Two women with spontaneous
hypokalemia (1 normotensive, 1 hypertensive in the absence of
renal artery stenosis), underwent unilateral
nephrectomy because of angiographic and/or split
renin-based suspicion of a reninoma. The normotensive patient clinically resembled
Bartter syndrome but had some elements suggestive of a
renin-secreting tumour, justifying surgical exploration and resection. The hypertensive patient presented clinically as a typical reninoma except for negative angiography. Surprisingly, the histology of the kidneys in both cases demonstrated juxtaglomerular
hyperplasia without evidence of reninoma.
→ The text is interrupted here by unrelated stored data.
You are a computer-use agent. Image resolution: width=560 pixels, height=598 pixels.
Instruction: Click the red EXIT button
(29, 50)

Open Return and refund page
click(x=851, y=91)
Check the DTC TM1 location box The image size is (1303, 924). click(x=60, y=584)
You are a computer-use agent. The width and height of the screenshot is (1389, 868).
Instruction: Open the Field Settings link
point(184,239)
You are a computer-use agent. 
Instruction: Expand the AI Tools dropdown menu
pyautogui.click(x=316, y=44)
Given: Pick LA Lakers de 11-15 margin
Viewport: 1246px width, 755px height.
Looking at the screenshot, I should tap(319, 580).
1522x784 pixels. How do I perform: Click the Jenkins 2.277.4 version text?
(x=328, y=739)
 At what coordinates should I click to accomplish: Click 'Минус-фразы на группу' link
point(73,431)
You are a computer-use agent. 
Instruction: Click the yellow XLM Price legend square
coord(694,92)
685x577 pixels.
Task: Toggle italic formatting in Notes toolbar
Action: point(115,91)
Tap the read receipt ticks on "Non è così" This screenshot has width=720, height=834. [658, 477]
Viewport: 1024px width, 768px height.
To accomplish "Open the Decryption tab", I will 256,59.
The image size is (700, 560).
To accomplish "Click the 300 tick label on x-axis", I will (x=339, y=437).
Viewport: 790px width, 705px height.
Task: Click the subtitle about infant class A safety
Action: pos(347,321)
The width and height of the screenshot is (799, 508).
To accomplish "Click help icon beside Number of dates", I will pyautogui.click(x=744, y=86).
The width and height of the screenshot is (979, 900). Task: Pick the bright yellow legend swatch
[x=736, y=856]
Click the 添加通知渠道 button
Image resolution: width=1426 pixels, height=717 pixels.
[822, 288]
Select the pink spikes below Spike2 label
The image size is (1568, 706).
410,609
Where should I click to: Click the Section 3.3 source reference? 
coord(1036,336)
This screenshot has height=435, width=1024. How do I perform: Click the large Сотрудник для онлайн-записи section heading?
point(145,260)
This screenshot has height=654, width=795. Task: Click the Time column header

The postoperative follow-up (8 and 19 yrs, respectively) has shown in the normotensive patient a considerable improvement in the hyper-reninism and previously uncontrollable hypokalaemia and in the hypertensive patient a complete normalisation of BP,
renin and
electrolyte status. Although the histological condition of the contralateral kidneys remains unknown in both patients the preoperative lateralisation of hyper-reninism to one kidney, the postoperative complete relief of the hyper-reninism in the hypertensive patient after uninephrectomy and its decrease, exceeding that corresponding to the removal of one kidney in the normotensive patient, suggest that the juxtaglomerular
hyperplasia might have been unilateral or asymmetrical and that
nephrectomy may, unexpectedly, relieve the hyper-reninism caused by juxtaglomerular
hyperplasia. An increased unilateral susceptibility to trophic or
renin-releasing factors or an asymmetrical abnormality in the macula densa-initiated mechanism of juxtaglomerular
hyperplasia may be implicated in this disorder.